Jeudi 4 janvier 2018
Le souffle et la verve d’un grand Guinéen à Paris
C’est par le plus grand des hasards que j’ai entendu parler de Saïdou Bokoum, l’auteur de Chaîne, l’unique ouvrage qu’il a fait paraitre d’abord en 1974 aux éditions Denoël puis tout récemment, au troisième trimestre 2017, avec une version remaniée par l’auteur, aux éditions Le nouvel Attila. C’est en dînant un soir à Paris que j’ai fait la connaissance de Benoît Virot qui était assis à la même table que moi et qui s’avérait être l’éditeur de Chaîne. Très gentiment, Benoît m’a offert l’ouvrage que je viens de dévorer d’un seul tenant d’un bout à l’autre.
Né en 1945 en Guinée, Saïdou Bokoum s’inscrivit la fac de Nanterre. C’est cette période de la vie estudiantine parisienne que Chaîne nous raconte, aux lendemains des fameux évènements de mai 1968. Ce n’est pas un récit qui nous est offert mais une explosion à travers un vécu façonné par les séismes subis par un étudiant africain dans la capitale française, par les conflagrations d’un va-et-vient entre les différents groupes que le jeune homme fréquentait, par les ébranlements traversés par ce guerrier de l’espoir qui a vécu mille et une vies à la fois.
Des scènes d’une violence inouïe sont mises sous nos yeux pour que nous puissions revivre, à la place de l’auteur, ses propres aventures au lendemain des indépendances africaines, dans le magma encore brûlant, de la capitale de l’ancienne puissance coloniale. Noirs et maghrébins mélangés, c’est la vie des anciens colonisés qui tentent de se battre pour sortir des sillons tracés pour eux par le système qui veut faire perdurer cette exploitation tant au niveau économique que culturel.
Vaquant d’un amour à l’autre, d’une amitié à l’autre, d’un foyer pour immigrés aux rues sales et si peu accueillantes d’une banlieue inattendue, d’une lutte à un repos bien mérité, le héros est sauvé par cette troupe de théâtre dans laquelle il fait connaissance avec d’autres Africains, militants de tant de causes, à la rhétorique marxiste – et tellement remplis d’espoir.
Le racisme et le mépris sont palpables dans cette France du début des années 1970 et Saïdou Bokoum réussit le tour de force de nous les faire toucher du doigt : « J’avais des tas d’idées en venant en Occident.

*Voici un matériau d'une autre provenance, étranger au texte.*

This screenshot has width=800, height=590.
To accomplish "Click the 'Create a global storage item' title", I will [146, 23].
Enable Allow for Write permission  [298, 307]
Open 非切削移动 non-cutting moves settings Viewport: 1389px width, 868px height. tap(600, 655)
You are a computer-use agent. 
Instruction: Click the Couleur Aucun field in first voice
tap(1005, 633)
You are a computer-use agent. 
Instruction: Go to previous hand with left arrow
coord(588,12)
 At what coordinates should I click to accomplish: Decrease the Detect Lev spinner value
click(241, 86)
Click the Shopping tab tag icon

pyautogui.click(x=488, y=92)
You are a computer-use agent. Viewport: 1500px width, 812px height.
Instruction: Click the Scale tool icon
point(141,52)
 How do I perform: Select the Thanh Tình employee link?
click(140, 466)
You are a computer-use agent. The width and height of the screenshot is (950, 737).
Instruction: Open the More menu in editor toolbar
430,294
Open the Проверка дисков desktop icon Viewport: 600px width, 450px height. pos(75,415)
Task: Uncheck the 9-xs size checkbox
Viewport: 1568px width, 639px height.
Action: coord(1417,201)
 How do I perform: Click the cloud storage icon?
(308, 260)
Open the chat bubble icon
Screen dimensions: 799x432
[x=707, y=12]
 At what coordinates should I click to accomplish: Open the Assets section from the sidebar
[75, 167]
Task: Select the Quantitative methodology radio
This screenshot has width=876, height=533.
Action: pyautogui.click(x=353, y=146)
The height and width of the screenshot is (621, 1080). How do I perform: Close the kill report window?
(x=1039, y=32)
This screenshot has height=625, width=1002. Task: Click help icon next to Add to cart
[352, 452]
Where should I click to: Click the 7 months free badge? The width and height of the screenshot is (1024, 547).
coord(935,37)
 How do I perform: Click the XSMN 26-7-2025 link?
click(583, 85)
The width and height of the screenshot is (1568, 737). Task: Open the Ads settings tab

Des projets comme on dit. Et puis, petit à petit, par petits accidents, je suis redevenu ce que je suis, une misère. A présent, j’ai une certitude, je m’emmerde ici et ici-bas. J’en ai assez d’être un ballon de football, une vessie remplie de rien. » Et plus loin : « Je déteste la médiocrité même dans la façon de rater sa vie. Je suis en train de crever doucement comme un taré. Il faut en finir. Fait chier avec ces pleurnicheries, ces mièvreries sur la condition humaine… »
Il s’agit là d’un reportage littéraire sur la vie d’un africain en butte au racisme ambiant, mieux, une photographie prise à un instant précis pour témoigner de cette jeunesse vécue rageusement. Chaîne, comme celles, au pluriel, qui ont opprimé ses ancêtres dans les cales des bateaux négriers, Chaîne, comme celles, toujours au pluriel, qui ont asservi les ouvriers venus du sud pour faire prospérer les grandes industries de ce côté-ci de la mer… Chaîne, un roman puissant au souffle déchaîné qui rappelle la langue si énergique du grand écrivain marocain Mohamed Khaïr Eddine. Rampant avec le style académique que nous connaissons à beaucoup d’écrivains africains, Saïdou Bokoum nous subjugue par son style acerbe, ses phrases mordantes et sa langue caustique.
Le roman de Saïdou Bokoum met la littérature à un sommet rarement égalé. L’écriture est vraiment splendide, d’une force peu commune. Ce roman est un diamant qui a été arraché à un paysage de fin du monde, un immense cri aux arêtes âpres comme la vie.
Un roman comme on aimerait lire plus souvent.